Wednesday, March 27, 2013

Does Easter have Pagan Origins?

This week is known as Holy Week, since it marks the events in Jesus' life between Palm Sunday and Easter morning.  Millions of Christians will be observing the pivotal events of the death of the Savior and celebrating His resurrection on that glorious Sunday morning. I've had people challenge me on the origin of Easter, claiming that its roots are not found in Christianity. 

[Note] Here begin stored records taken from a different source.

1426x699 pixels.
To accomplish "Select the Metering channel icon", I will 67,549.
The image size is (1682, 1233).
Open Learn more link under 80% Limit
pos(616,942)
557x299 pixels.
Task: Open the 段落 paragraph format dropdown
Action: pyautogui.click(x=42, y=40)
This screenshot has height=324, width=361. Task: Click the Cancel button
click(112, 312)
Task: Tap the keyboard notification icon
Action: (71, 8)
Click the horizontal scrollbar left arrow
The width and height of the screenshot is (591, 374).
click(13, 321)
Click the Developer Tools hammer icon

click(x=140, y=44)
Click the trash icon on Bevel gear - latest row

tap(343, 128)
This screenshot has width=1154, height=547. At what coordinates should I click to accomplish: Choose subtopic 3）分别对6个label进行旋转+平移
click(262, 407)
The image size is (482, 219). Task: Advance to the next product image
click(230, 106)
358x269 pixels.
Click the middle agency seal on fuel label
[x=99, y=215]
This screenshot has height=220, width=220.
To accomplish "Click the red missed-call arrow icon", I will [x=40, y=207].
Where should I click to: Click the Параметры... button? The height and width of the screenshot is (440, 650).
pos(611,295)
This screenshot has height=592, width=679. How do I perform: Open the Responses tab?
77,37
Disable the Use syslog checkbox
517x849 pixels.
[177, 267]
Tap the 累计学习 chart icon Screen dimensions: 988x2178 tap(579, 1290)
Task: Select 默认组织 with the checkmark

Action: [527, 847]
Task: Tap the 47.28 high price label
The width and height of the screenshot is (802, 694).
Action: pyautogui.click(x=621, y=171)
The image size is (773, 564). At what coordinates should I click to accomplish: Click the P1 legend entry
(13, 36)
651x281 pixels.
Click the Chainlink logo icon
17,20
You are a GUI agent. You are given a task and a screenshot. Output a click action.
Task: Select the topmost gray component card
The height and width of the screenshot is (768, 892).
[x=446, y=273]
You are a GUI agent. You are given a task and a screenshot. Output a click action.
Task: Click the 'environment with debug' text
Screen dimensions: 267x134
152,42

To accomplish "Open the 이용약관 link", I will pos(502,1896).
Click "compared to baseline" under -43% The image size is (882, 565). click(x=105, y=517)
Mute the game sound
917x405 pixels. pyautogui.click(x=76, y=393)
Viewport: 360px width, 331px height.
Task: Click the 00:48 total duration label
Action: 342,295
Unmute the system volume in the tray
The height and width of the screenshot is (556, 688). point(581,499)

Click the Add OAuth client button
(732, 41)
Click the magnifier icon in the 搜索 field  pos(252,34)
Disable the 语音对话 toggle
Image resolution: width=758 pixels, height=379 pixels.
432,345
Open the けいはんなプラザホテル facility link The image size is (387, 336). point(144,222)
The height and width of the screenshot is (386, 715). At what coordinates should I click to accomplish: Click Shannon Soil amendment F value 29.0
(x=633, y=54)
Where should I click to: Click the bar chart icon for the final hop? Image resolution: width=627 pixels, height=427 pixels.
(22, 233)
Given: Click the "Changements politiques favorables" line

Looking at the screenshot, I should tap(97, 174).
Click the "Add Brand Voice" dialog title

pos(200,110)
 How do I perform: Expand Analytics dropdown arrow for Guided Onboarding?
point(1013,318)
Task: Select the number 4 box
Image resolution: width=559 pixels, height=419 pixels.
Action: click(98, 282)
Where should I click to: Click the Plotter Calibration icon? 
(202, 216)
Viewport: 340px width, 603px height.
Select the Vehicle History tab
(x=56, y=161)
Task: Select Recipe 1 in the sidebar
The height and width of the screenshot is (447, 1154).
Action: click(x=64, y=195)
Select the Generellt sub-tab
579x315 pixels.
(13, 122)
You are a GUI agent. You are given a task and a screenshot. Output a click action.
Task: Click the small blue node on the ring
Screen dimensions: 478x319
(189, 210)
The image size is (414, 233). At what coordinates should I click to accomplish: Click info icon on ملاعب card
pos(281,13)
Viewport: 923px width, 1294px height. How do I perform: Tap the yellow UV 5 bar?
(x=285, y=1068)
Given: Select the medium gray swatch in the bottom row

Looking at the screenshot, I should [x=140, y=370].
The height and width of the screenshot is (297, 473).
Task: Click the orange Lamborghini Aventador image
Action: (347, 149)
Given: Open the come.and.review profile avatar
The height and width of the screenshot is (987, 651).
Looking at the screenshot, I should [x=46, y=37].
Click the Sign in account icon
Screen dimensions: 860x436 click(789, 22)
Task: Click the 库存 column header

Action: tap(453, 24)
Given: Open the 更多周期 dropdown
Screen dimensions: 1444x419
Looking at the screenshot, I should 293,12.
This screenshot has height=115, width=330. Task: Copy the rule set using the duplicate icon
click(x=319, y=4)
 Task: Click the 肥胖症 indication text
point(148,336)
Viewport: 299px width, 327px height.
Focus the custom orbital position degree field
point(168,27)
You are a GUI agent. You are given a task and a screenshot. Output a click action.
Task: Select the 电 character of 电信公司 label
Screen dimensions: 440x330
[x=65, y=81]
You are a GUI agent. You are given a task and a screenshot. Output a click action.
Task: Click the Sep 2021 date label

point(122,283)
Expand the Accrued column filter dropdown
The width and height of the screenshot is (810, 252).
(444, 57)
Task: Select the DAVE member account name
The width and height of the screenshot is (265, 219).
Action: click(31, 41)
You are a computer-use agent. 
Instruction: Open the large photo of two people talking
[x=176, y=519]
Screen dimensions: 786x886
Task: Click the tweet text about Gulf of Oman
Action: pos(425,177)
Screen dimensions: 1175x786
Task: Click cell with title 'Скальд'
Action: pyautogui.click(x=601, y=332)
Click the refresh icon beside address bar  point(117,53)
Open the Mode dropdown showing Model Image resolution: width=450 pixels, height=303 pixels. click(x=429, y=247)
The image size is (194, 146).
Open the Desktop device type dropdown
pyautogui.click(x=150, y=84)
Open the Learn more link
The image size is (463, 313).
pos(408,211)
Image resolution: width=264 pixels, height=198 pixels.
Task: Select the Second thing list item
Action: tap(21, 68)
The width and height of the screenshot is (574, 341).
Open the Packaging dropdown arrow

Here's a fairly typical example sent to me by a skeptic who Google-searched for an objection and copied the page whole. The essay, entitled "Christian Feast Days and Their Relationship to Pagan Holidays," was written by Donna-Lynn Riley for an Intro to World Religions class at North Virginia Community College. The professor liked it so much she reproduced it on the course's page as a resource.

Discussing the origin of Easter, Riley writes:
"For Christians it is the celebration of the resurrection of Jesus Christ. But the very name of this holiday shows pagan origin. The term "Easter" has been said to be derived from Estre or Eostre, the Anglo-Saxon goddess of spring and dawn. The festival for Eostre was celebrated on the day of the Vernal Equinox, the first day of spring."1
So, Riley claims here that Easter has its origins not in the resurrection of Jesus, but the holiday's very name "shows pagan origin." Really?  Then how did Christianity get started at all? Riley doesn't seem to take into account that Christianity relies on the resurrection for its origin.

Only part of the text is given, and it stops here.